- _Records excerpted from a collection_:
━━━

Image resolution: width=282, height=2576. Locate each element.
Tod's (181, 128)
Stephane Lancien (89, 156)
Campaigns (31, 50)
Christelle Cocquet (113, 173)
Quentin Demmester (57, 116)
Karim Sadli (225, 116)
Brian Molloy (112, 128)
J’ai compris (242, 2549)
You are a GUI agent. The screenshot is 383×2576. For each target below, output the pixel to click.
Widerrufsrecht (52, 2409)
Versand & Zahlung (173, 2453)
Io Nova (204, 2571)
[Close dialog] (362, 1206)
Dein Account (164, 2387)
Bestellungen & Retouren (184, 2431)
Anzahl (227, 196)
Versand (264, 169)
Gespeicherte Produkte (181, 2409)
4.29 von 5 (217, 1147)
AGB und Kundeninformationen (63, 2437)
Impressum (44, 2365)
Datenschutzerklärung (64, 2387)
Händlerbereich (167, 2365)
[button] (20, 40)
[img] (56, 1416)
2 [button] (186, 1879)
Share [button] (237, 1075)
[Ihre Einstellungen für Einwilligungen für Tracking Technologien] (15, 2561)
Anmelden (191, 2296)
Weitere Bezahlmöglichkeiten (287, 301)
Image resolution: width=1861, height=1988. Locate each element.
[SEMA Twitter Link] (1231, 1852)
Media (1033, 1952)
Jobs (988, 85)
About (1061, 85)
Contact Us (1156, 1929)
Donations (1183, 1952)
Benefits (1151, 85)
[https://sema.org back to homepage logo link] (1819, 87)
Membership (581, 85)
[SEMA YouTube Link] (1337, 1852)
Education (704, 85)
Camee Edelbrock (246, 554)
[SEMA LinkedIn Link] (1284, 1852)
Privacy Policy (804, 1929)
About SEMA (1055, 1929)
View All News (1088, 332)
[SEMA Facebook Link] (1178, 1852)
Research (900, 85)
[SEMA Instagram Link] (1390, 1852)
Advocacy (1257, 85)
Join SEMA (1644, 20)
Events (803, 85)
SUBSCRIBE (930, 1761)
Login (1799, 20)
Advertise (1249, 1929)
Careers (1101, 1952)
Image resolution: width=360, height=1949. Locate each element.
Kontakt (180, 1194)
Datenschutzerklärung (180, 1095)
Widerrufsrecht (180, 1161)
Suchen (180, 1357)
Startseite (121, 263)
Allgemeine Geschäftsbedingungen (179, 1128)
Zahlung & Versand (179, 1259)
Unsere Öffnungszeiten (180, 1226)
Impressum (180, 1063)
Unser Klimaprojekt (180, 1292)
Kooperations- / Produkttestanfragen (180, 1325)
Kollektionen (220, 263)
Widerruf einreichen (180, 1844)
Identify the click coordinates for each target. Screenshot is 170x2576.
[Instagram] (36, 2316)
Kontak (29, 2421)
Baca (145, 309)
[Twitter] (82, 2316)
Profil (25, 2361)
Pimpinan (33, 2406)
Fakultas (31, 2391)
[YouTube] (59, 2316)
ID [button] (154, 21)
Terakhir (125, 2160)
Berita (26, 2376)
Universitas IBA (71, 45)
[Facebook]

━━━

- _Exercise details_: Verbatim reproduction is required for the line holding "Profil (25, 2361)" and for every line after it in the records, with no other line included.

- _Final answer_:
Profil (25, 2361)
Pimpinan (33, 2406)
Fakultas (31, 2391)
[YouTube] (59, 2316)
ID [button] (154, 21)
Terakhir (125, 2160)
Berita (26, 2376)
Universitas IBA (71, 45)
[Facebook]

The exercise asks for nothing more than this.